Last 3rd December, the Director General of the World Organisation for Animal Health (OIE), Dr Bernard Vallat, and the President of the Council for Game and Wildlife Conservation (CIC), Mr Bernard Lozé, have signed an agreement between their two institutions to renovate and strengthen their common objectives and activities to cooperate on animal health issues, particularly at the animal, human and environment interface.
From right to left: Dr Brian Evans, Deputy Director General of the World Organisation for Animal Health (OIE), Dr Monique Eloit, Deputy Director General of the OIE, Dr Bernard Vallat, Director General of the OIE, and Mr Bernard Lozé, President of the Council for Game and Wildlife Conservation (CIC). © OIE
Paris, 28 December 2015 – On average, five new human infectious diseases appears every year, three of them coming from animals most of the time from wildlife. In addition, African swine fever (ASF), brucellosis or tuberculosis are only a few examples of well-known diseases that affect wildlife and can spread to domestic animals, and to humans, 60% of these diseases being zoonotic. In this regard, the professionals of the aquatic and terrestrial protected areas, hunters and fishermen are important sentinels to protect animal and human health.

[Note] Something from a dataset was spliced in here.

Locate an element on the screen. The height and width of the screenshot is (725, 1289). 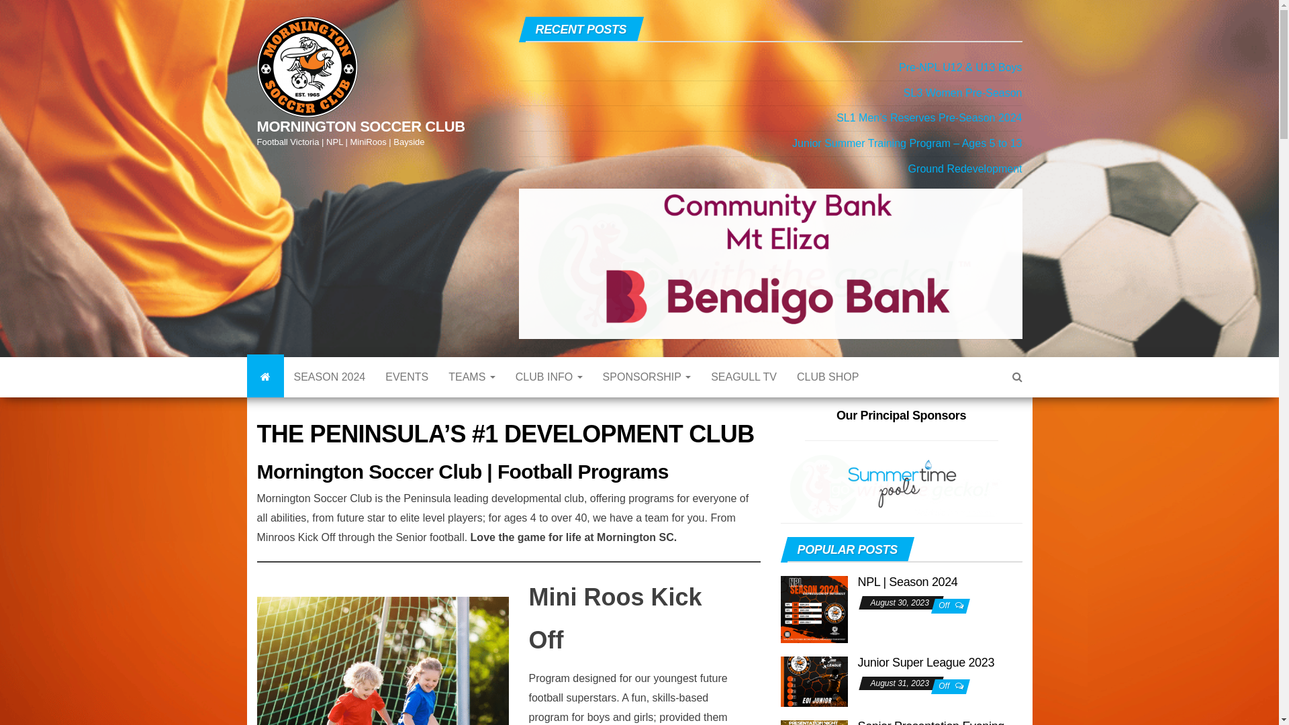
'Junior Super League 2023' is located at coordinates (780, 690).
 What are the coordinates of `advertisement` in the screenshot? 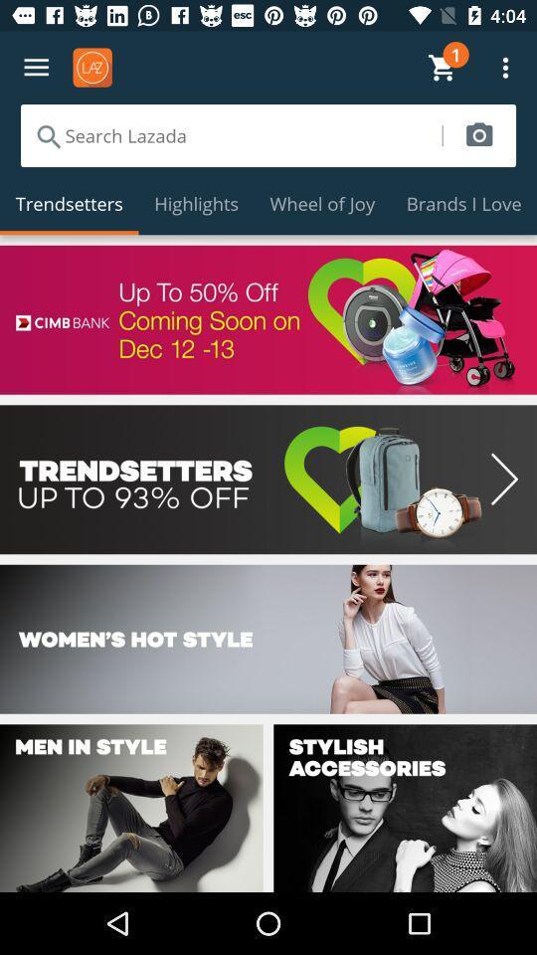 It's located at (268, 319).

However, this essential function for health, environment and biodiversity needs to be strengthened and well organised at global, national and local levels. In this context, the agreement signed early December between the CIC and the OIE aims to acknowledge the work already undertaken and to stimulate the implementation of new activities.
The cooperation between the two organisations started on May 2011 with a view to enhancing the capacity of countries in early detection, official notification and response to animal diseases, including those transmissible to humans (zoonosis), especially in wild animals, thereby contributing to biodiversity conservation, as well as animal and human health.
They also cooperate by improving communication among countries and between National Veterinary Services and National Hunting and Fishing Associations. These actions are implemented by promoting the networks of professional experts on diagnostic, epidemiology and control of wildlife diseases, by signing cooperation agreements between these wildlife professionals and national Veterinary Services, and by developing operational guidelines and capacity building activities with the support of the global networks of the OIE Regional Offices, Reference Laboratories and Collaborating Centres for prevention and control of wildlife diseases.
The recent signed agreement highlights the ongoing successful collaboration and emphasizes the implementation of a training program for hunters in order to facilitate their contribution to early detection, reporting and management of diseases affecting wildlife using a “training the trainers” mechanism.
The agreement also takes into account the rapid spread of the African swine fever (ASF) disease through parts of European continent. Throughout this project, the CIC, with the support of the OIE, will work on the creation of communication tools on ASF and its detection to be distributed to hunting associations throughout the Eastern countries of the EU in their national language, as well as work on the establishment of a Training Center for Wildlife Health which will have a sustainable foundation for the future and will receive support from private and public sponsors, such as European Union.